Kala itu, perempuan Eropa mulai mengalami krisis identitas sebagai perempuan Eropa namun ingin menyesuaikan diri dengan Kebaya.
Perempuan Eropa di perkotaan seperti Batavia, Surabaya, dan Semarang enggan mengenakan Kebaya karena takut kehilangan jati diri sebagai orang Eropa.
Namun, ada juga perempuan Eropa yang masih mau mengenakan kebaya dan sarung sebagai bentuk dari kebudayaan setempat.
Di pedalaman Jawa, masih banyak perempuan Eropa yang mengenakan kebaya.
Hal ini mengakibatkan pemerintah Belanda membuat kebijakan agar perempuan Eropa mau mendalami dan membekali diri dengan adat setempat.
Kebijakan tersebut mendorong Njonja (sebutan bagi perempuan Eropa), memiliki peran ganda sebagai orangtua dari anaknya dan orangtua dari pelayan Jawanya.

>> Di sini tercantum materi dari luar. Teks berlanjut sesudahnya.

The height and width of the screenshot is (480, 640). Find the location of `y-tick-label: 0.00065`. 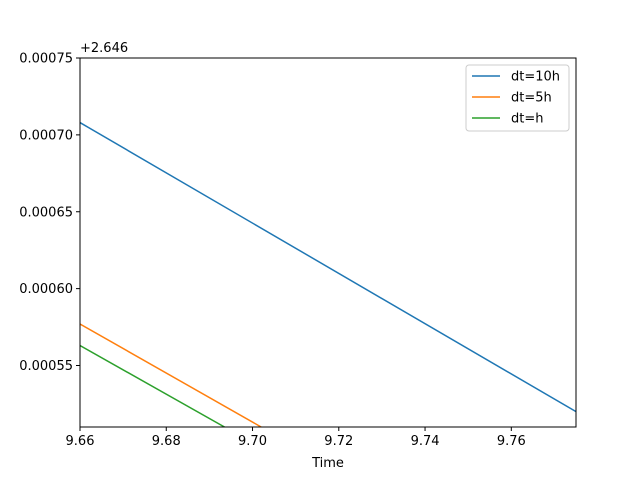

y-tick-label: 0.00065 is located at coordinates (46, 212).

Njonja juga dituntut untuk dapat belajar Bahasa Melayu, dan mengenakan pakaian adat setempat, termasuk kebaya.
Di masa sekarang, kebaya banyak digunakan untuk berbagai kegiatan, seperti wisuda kelulusan, lamaran hingga pernikahan.
Nah, itu dia sejarah pakaian kebaya yang kini dikampanyekan sebagai Kebaya Goes To UNESCO, semoga bermanfaat ya.